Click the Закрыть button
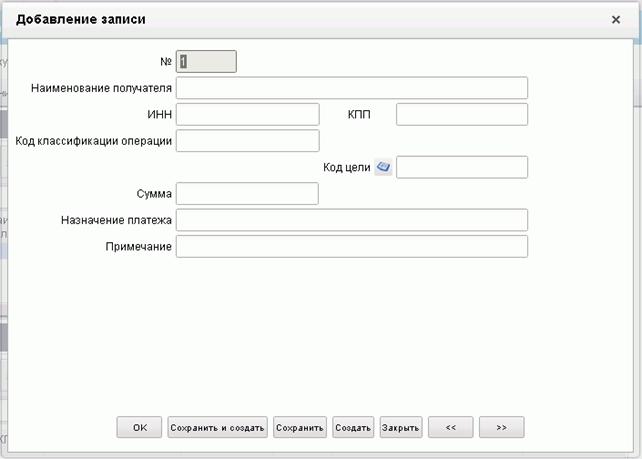642x459 pixels. click(x=401, y=427)
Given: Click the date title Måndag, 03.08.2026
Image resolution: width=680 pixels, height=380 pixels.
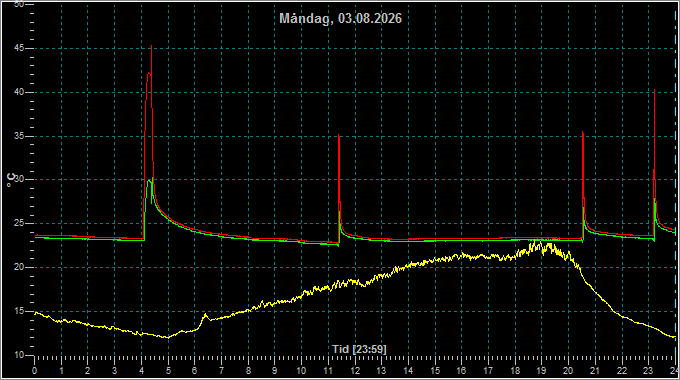Looking at the screenshot, I should pos(340,18).
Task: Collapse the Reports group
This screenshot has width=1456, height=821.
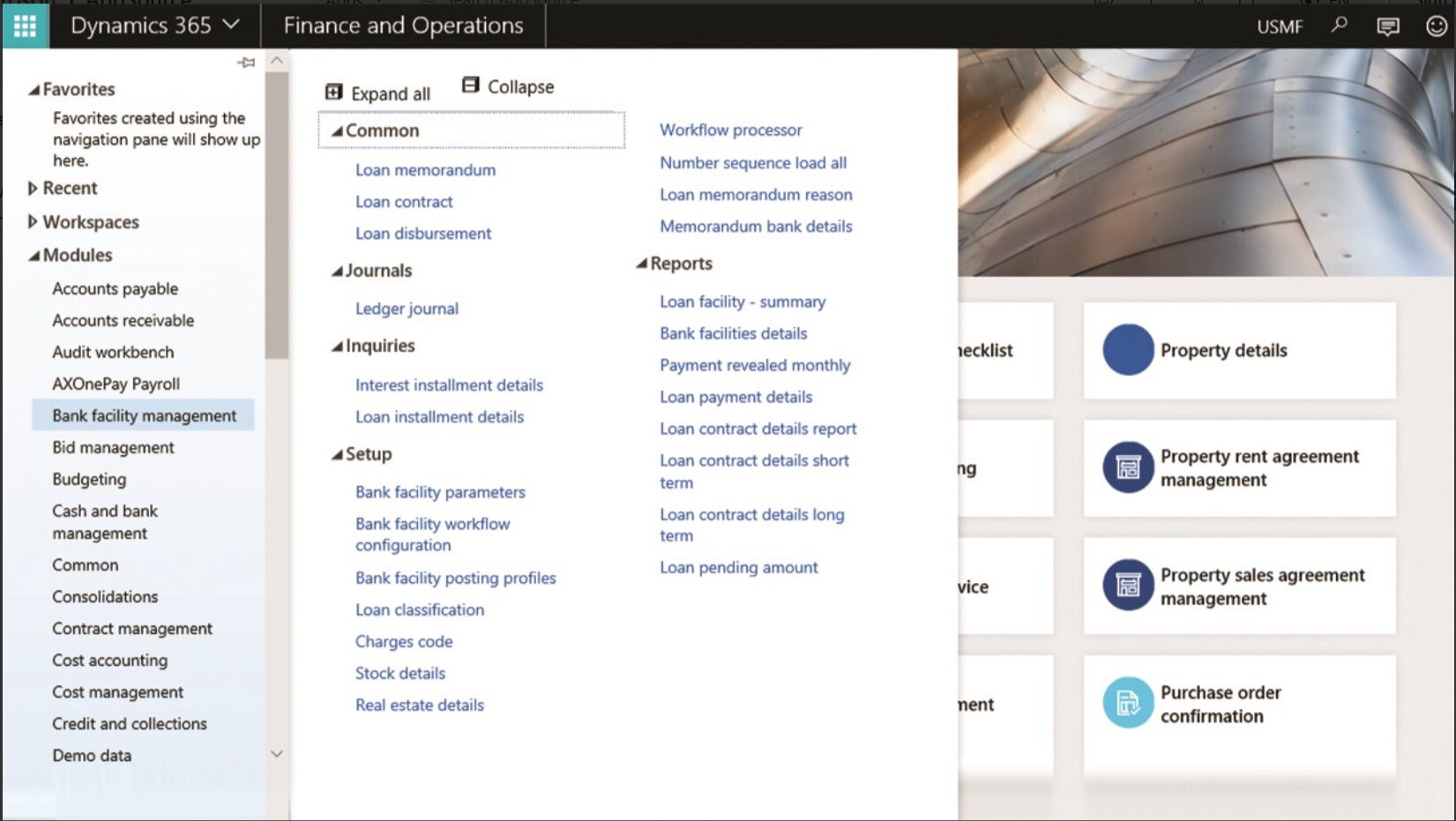Action: (x=642, y=264)
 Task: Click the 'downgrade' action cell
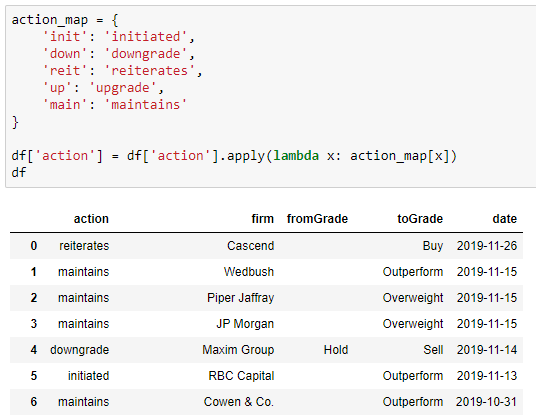[80, 350]
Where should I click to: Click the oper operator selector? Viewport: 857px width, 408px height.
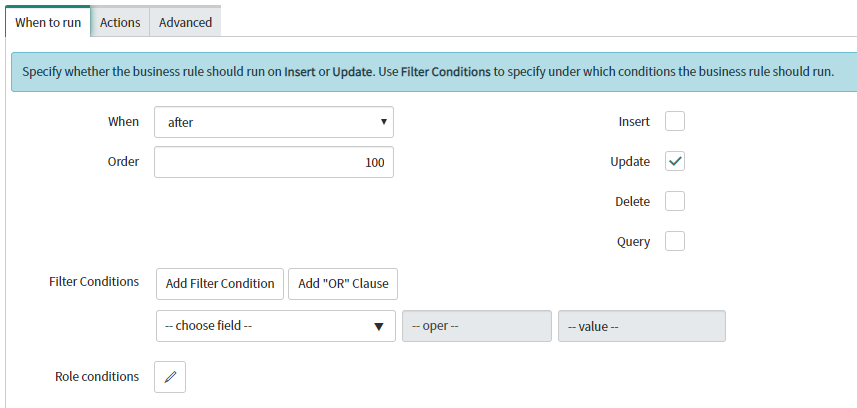pyautogui.click(x=477, y=326)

-=-=-=-=-

Directions
Print, exactly and without pictures, the lines from the one holding "Image resolution: width=680" through the last line of the entries above, both included.

The completed task
Image resolution: width=680 pixels, height=380 pixels.
Looking at the screenshot, I should pos(340,18).
Task: Collapse the Reports group
This screenshot has width=1456, height=821.
Action: (x=642, y=264)
 Task: Click the 'downgrade' action cell
[80, 350]
Where should I click to: Click the oper operator selector? Viewport: 857px width, 408px height.
pyautogui.click(x=477, y=326)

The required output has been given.